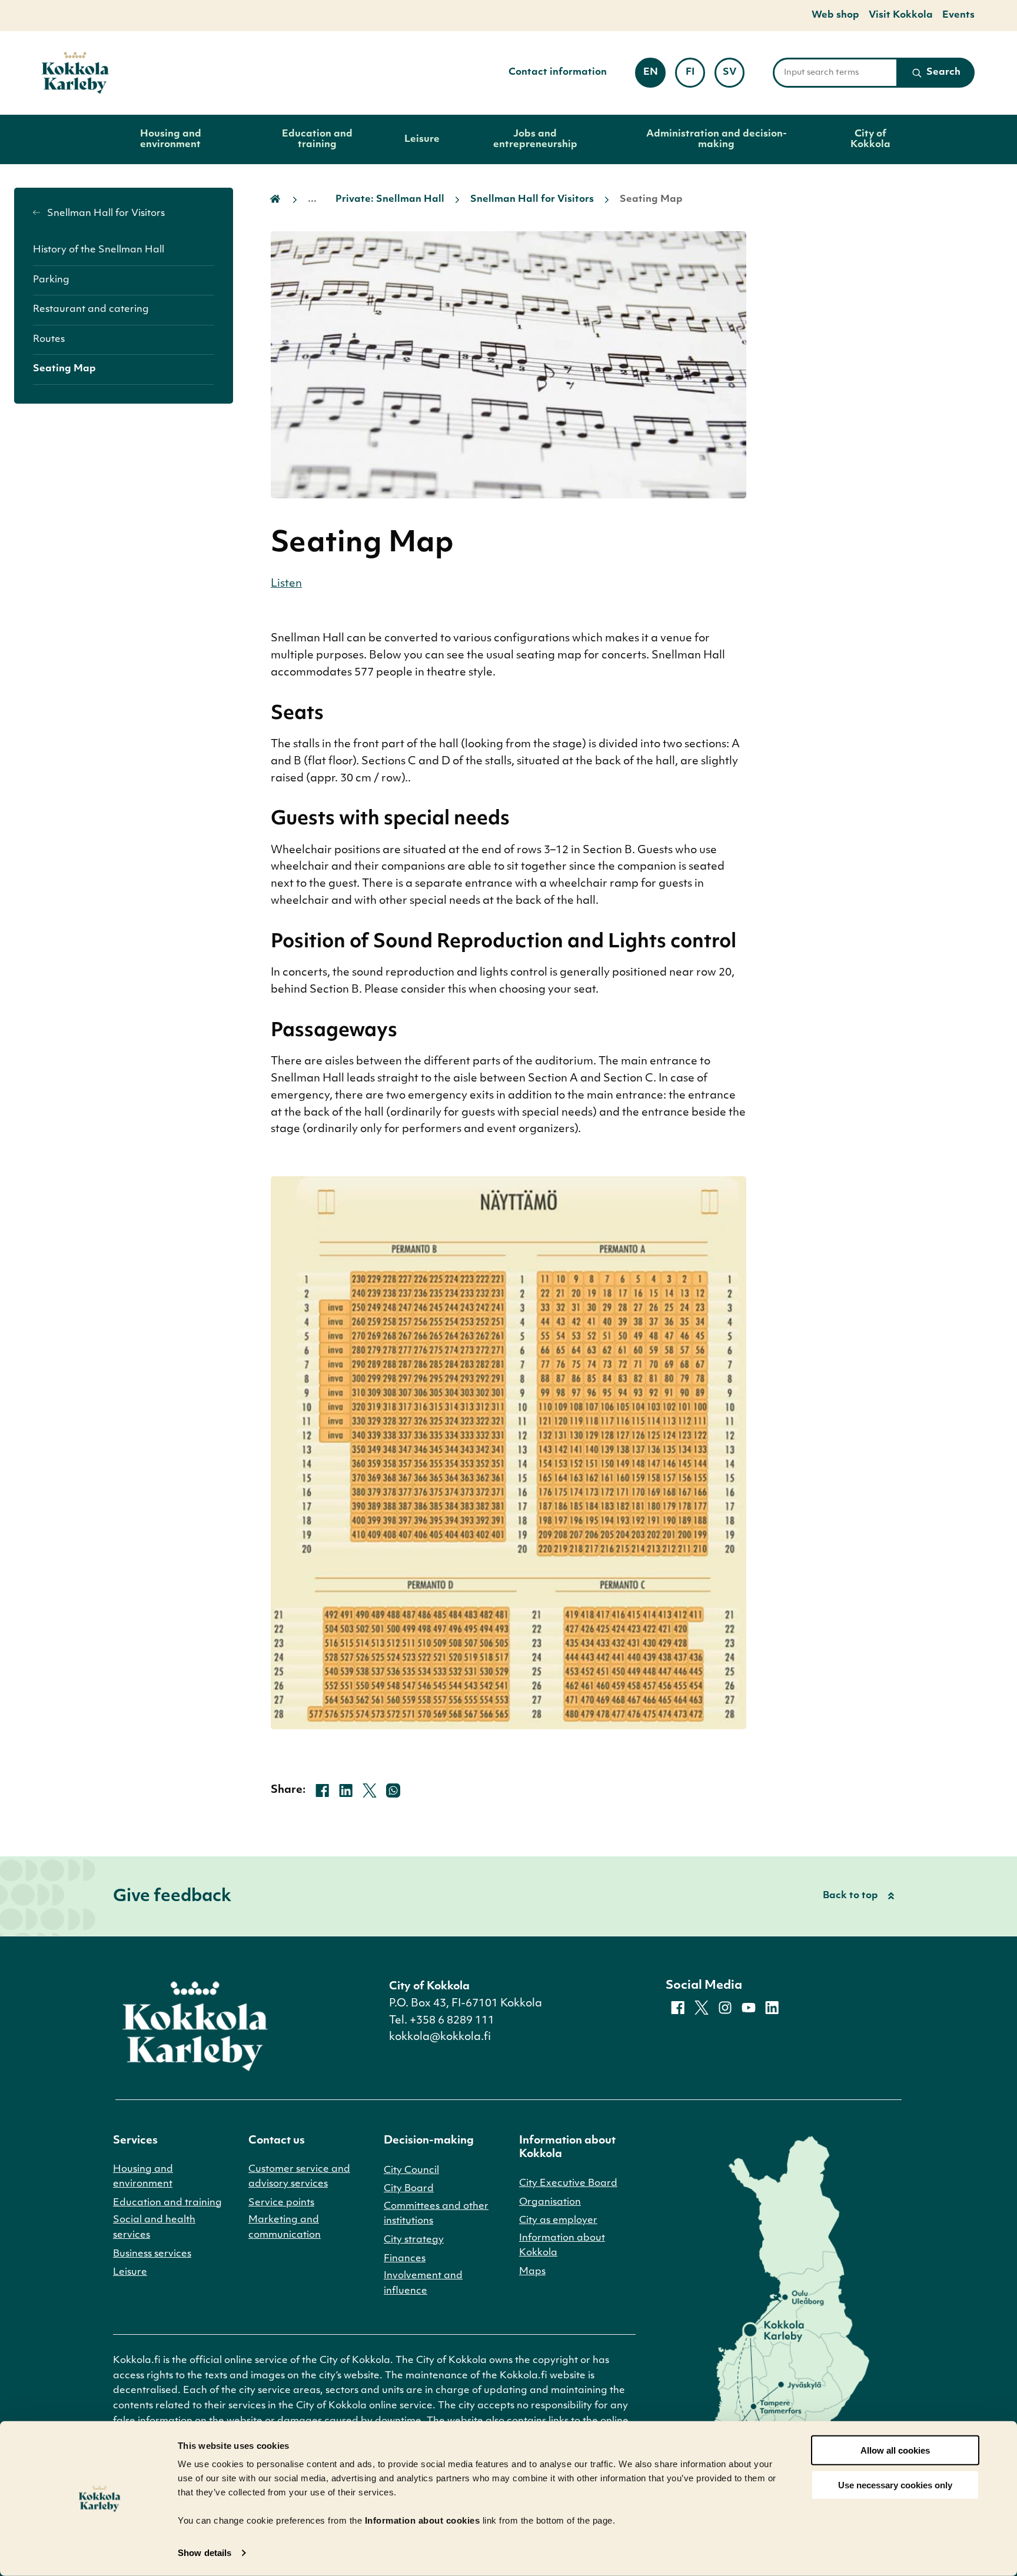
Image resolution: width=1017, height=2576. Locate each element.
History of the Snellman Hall (98, 250)
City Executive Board (568, 2183)
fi (695, 76)
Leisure (422, 139)
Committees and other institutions (436, 2214)
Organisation (550, 2202)
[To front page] (75, 73)
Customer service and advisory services (299, 2177)
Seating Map (64, 369)
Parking (51, 280)
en (654, 76)
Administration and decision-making (716, 139)
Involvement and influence (423, 2283)
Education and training (317, 139)
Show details (204, 2553)
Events (958, 15)
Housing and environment (170, 139)
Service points (281, 2203)
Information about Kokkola (562, 2246)
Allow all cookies (895, 2450)
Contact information (557, 72)
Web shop (835, 15)
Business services (152, 2254)
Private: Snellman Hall (389, 199)
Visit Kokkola (901, 15)
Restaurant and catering (91, 309)
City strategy (414, 2240)
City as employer (558, 2220)
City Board (409, 2189)
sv (734, 76)
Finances (405, 2259)
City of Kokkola (870, 139)
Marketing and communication (284, 2227)
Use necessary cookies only (895, 2485)
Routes (49, 339)
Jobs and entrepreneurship (535, 139)
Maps (532, 2272)
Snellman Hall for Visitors (105, 213)
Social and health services (154, 2227)
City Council (411, 2170)
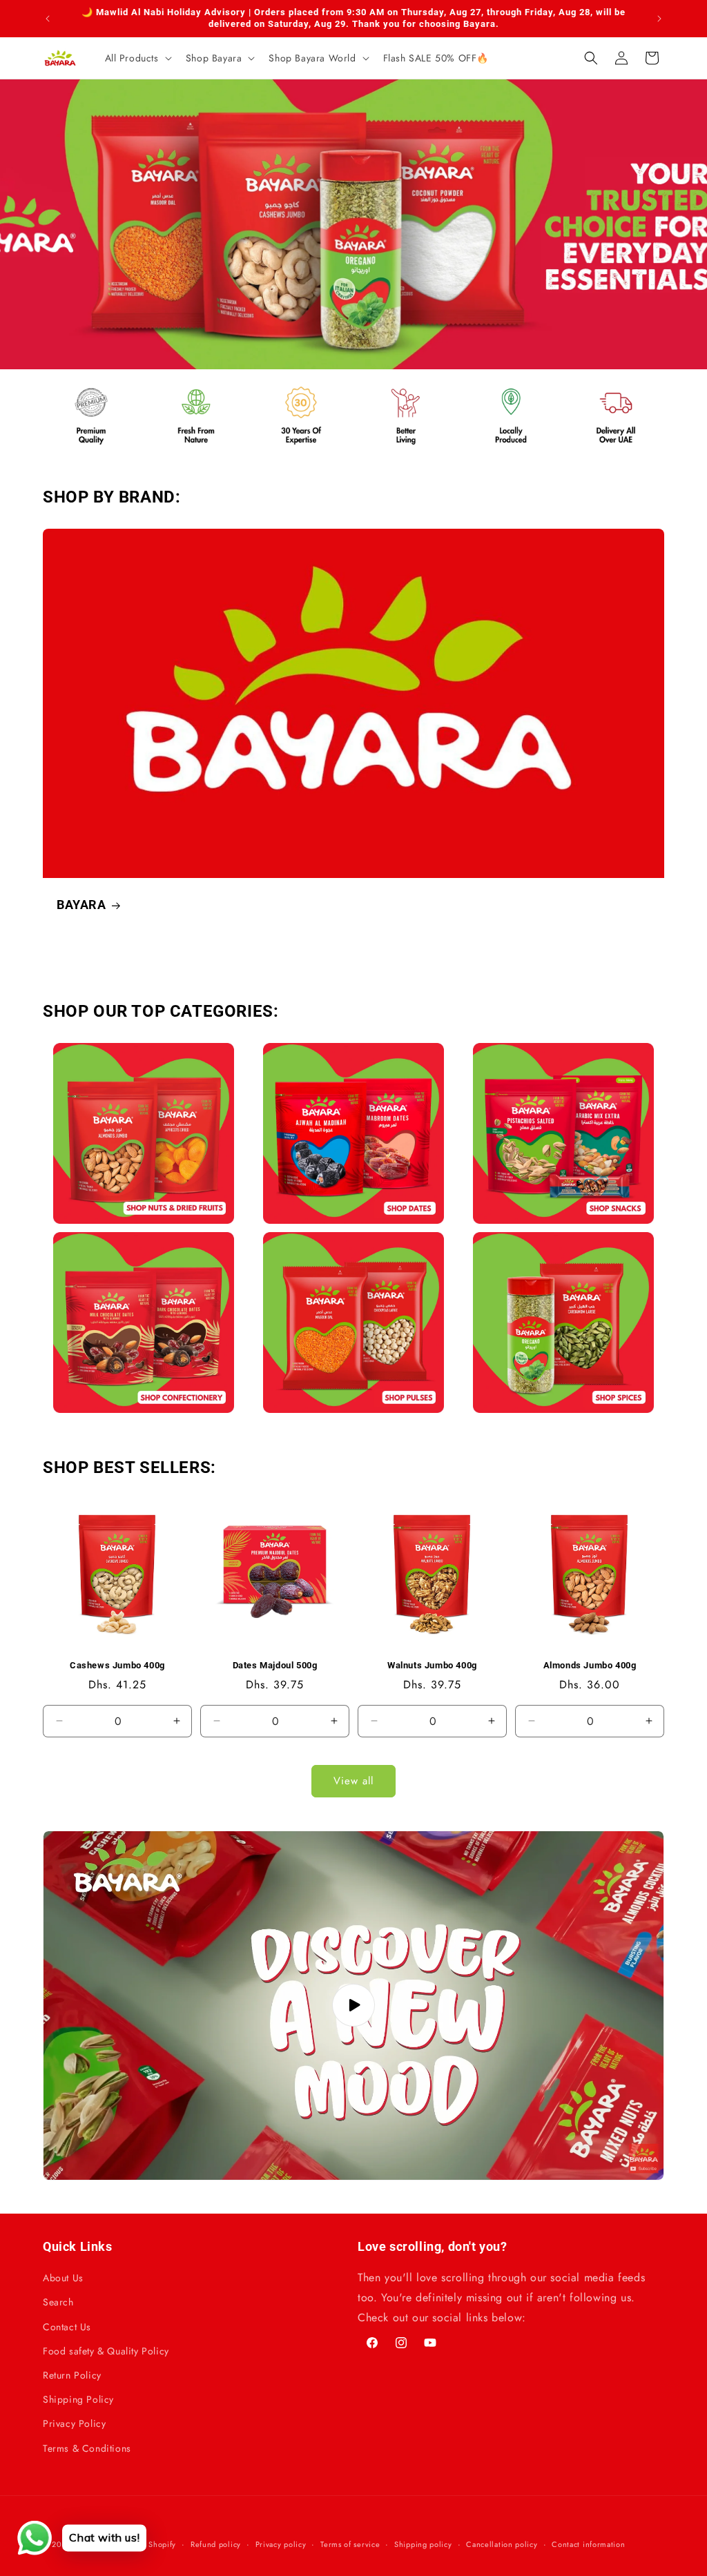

* REQUIREMENT
Go through the entries above and copy every line containing "services".

* EXERCISE RESULT
Customer service and advisory services (299, 2177)
Business services (152, 2254)
Social and health services (154, 2227)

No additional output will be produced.